> [WHAT IS EXPECTED]: With pictures left out, output word for word the lines from the one containing "Where should I click to: Click the" through the end of the material below.
◆ ◆ ◆
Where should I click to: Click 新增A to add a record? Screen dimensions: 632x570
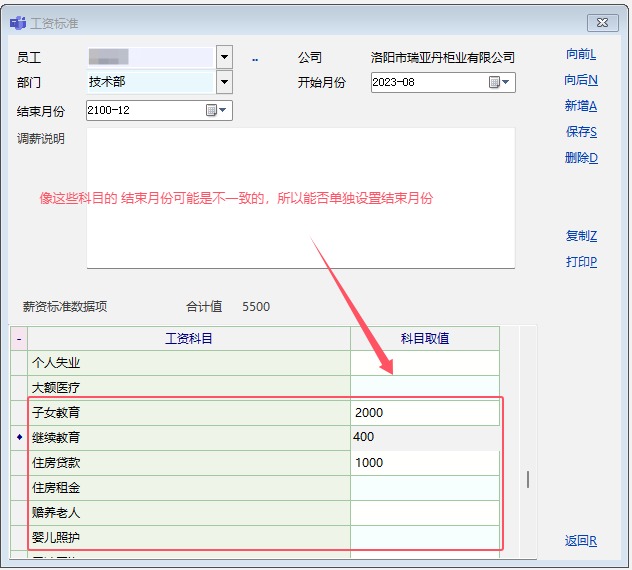(580, 106)
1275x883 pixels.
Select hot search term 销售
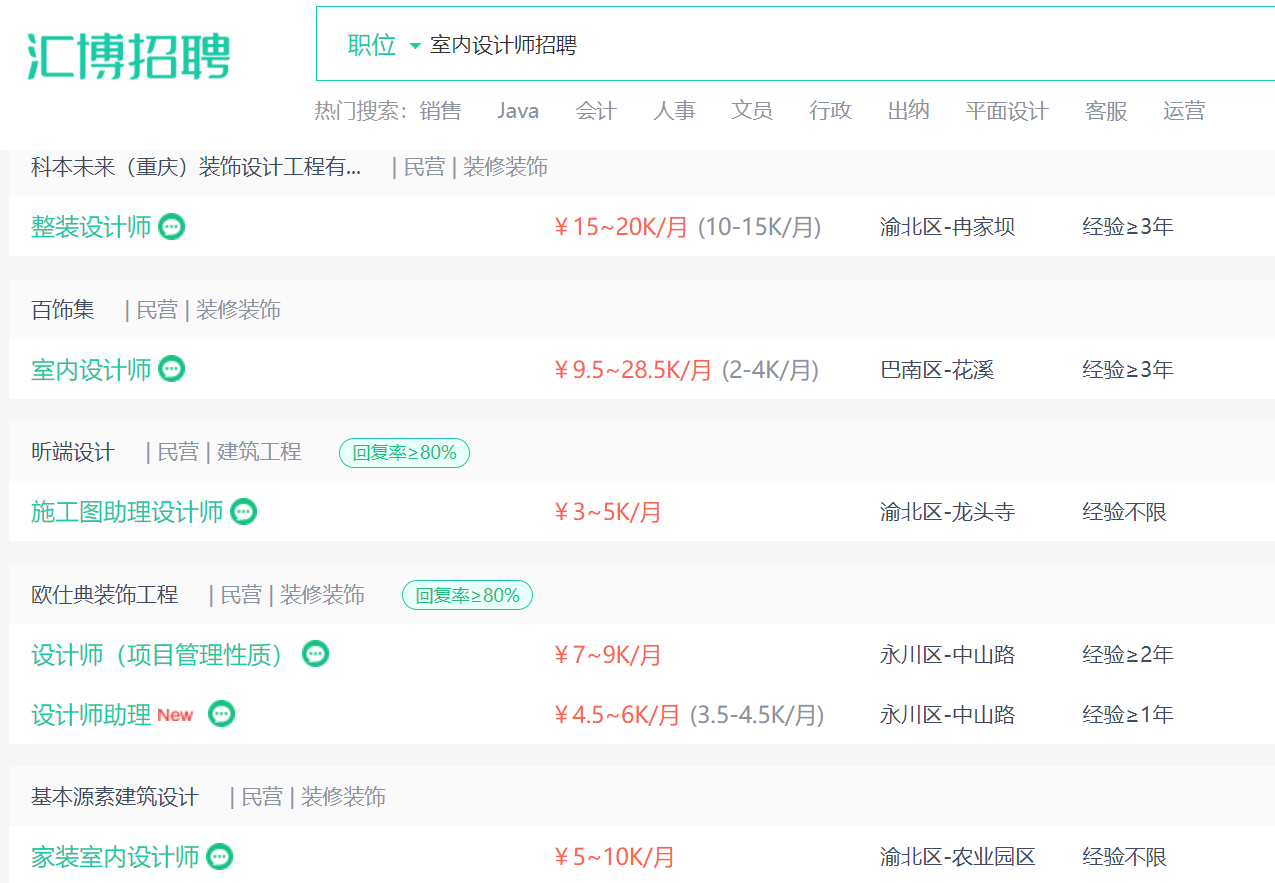440,111
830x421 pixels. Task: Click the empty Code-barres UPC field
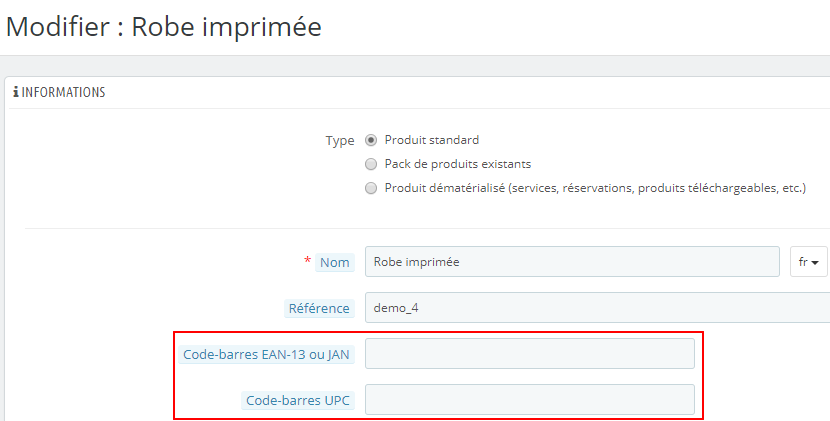pyautogui.click(x=530, y=400)
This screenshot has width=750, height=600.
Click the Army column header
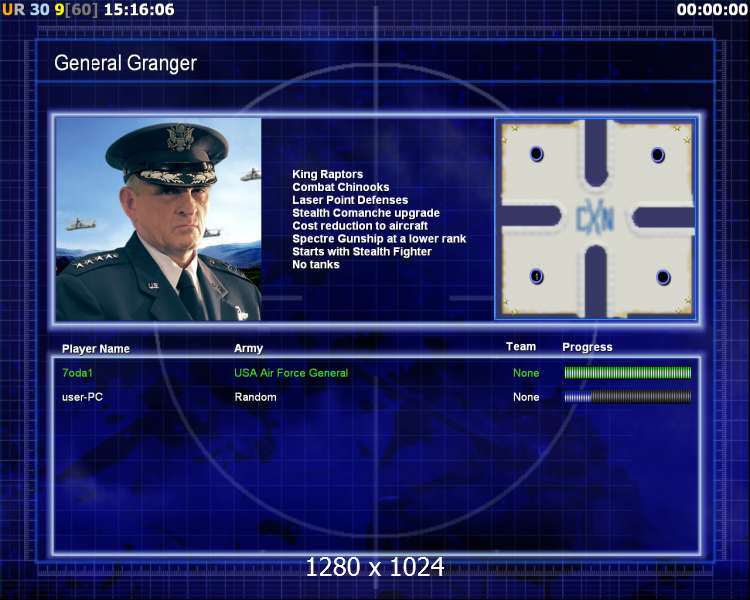[248, 348]
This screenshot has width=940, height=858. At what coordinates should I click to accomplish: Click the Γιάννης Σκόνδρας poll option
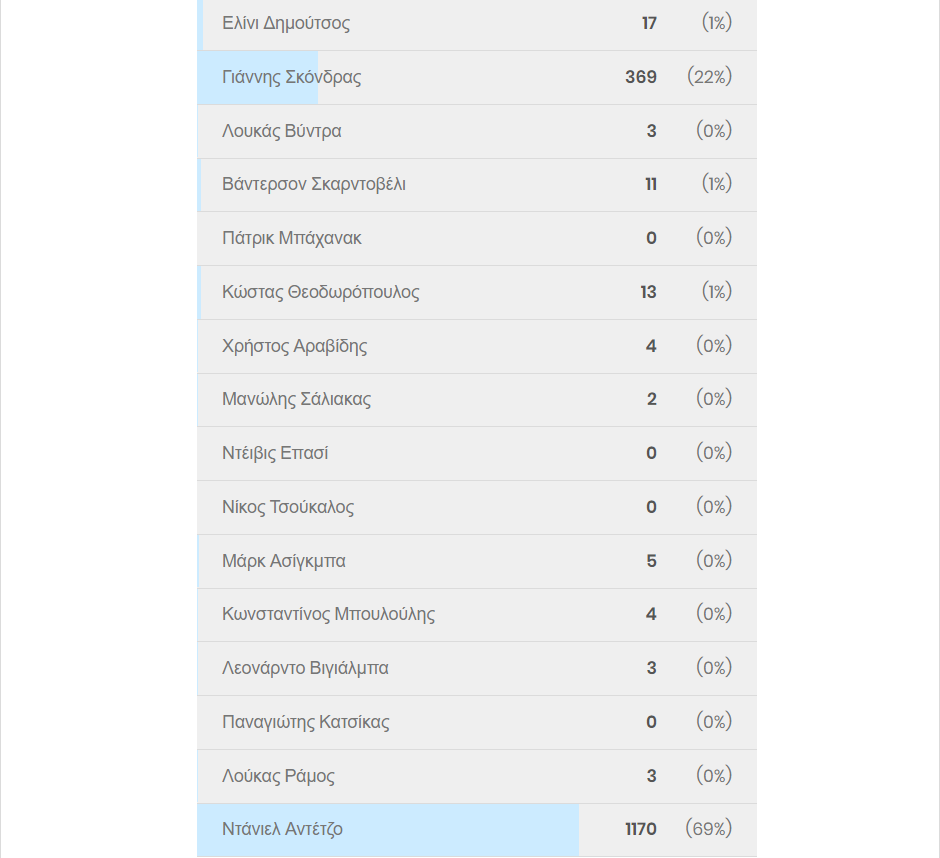(x=477, y=77)
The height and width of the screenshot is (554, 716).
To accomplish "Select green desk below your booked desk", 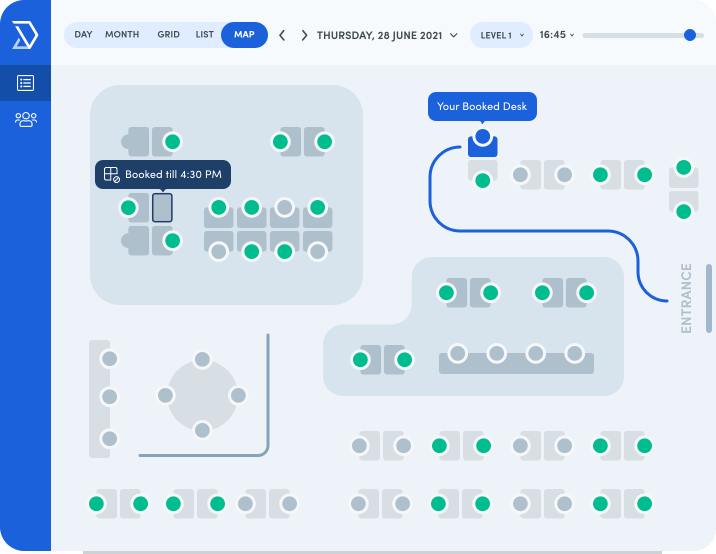I will point(483,180).
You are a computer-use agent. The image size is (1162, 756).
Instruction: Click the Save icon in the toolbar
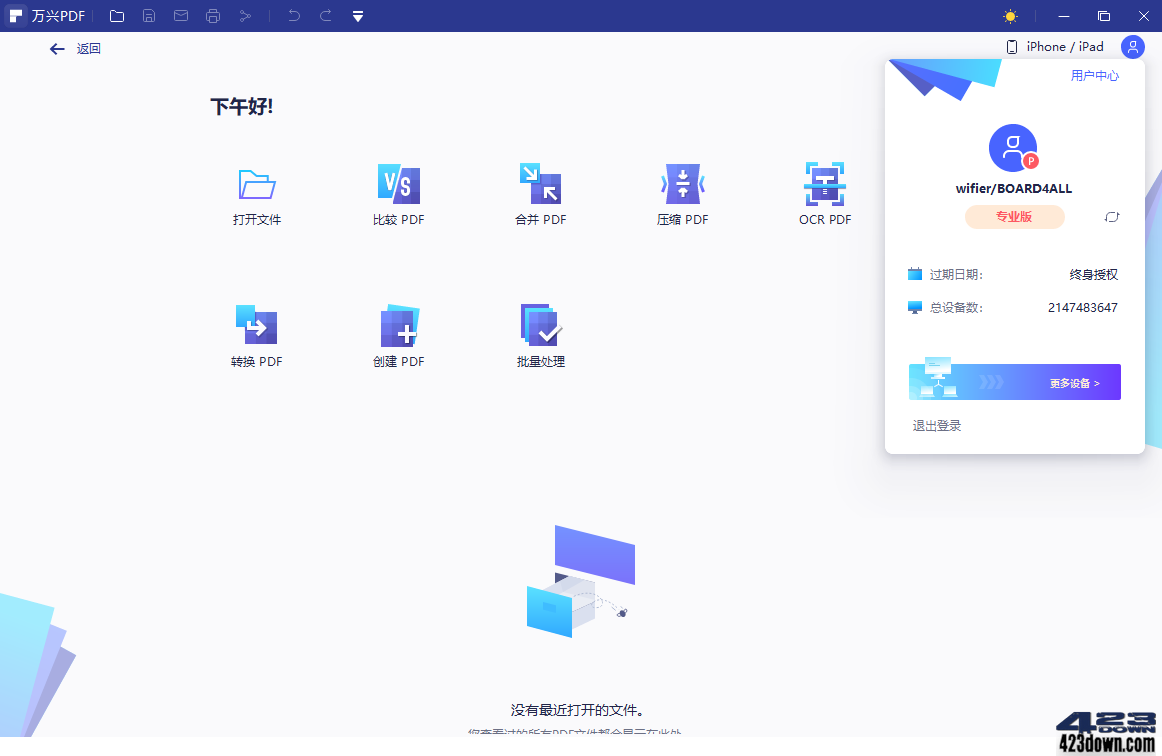[149, 16]
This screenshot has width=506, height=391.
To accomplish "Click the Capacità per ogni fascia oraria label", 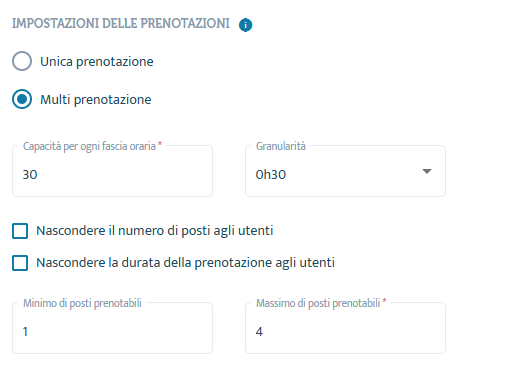I will (x=89, y=146).
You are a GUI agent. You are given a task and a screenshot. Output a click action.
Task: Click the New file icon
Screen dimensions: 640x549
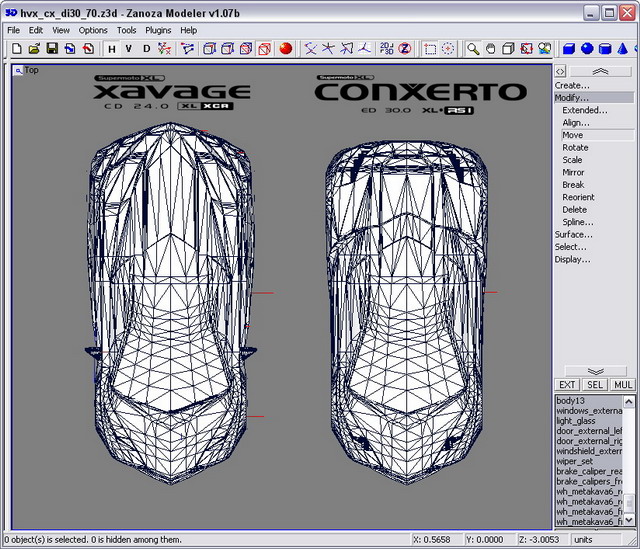click(16, 48)
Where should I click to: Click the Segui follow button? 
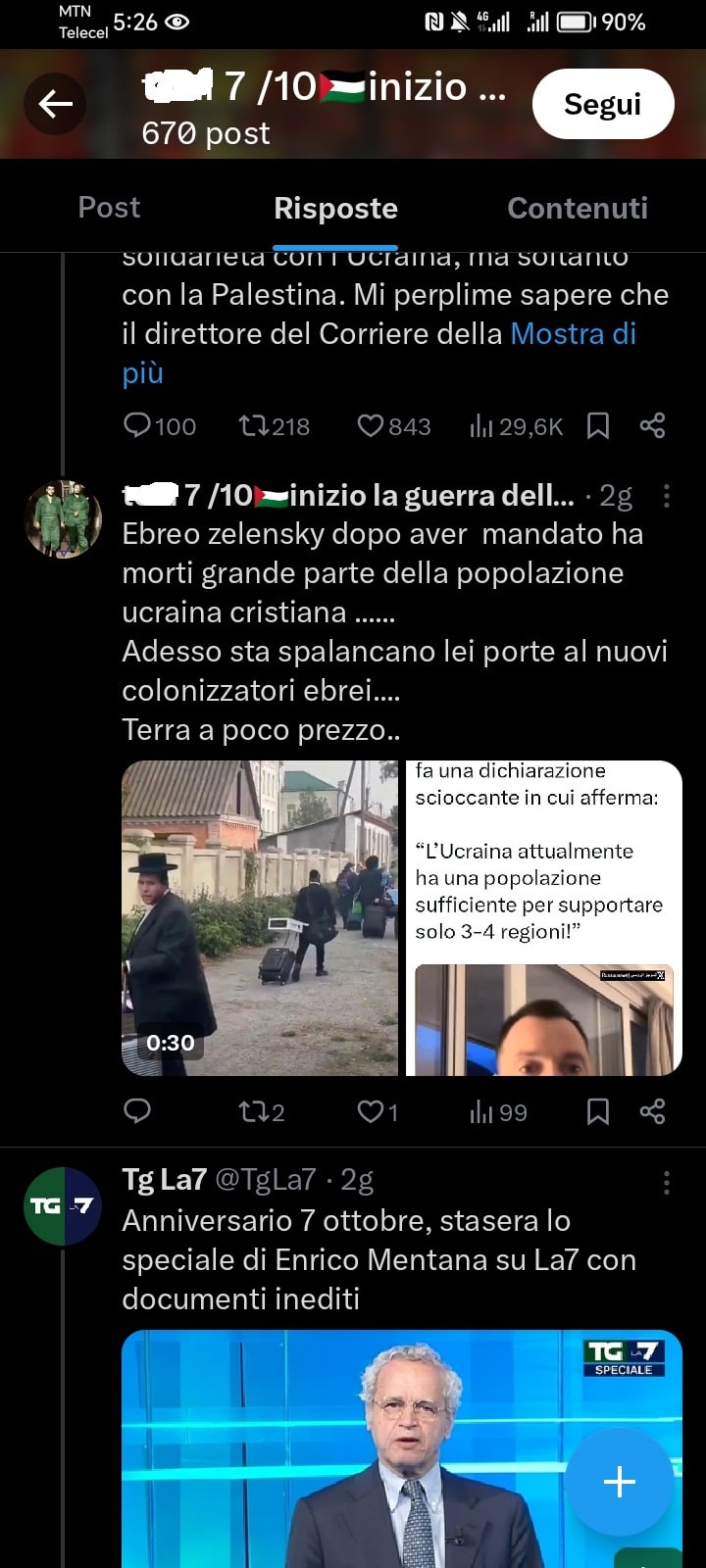point(603,104)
◆ ◆ ◆
> [SOLUTION TO THIS PROBLEM]:
Where should I click to: Click the Segui follow button? 
point(603,104)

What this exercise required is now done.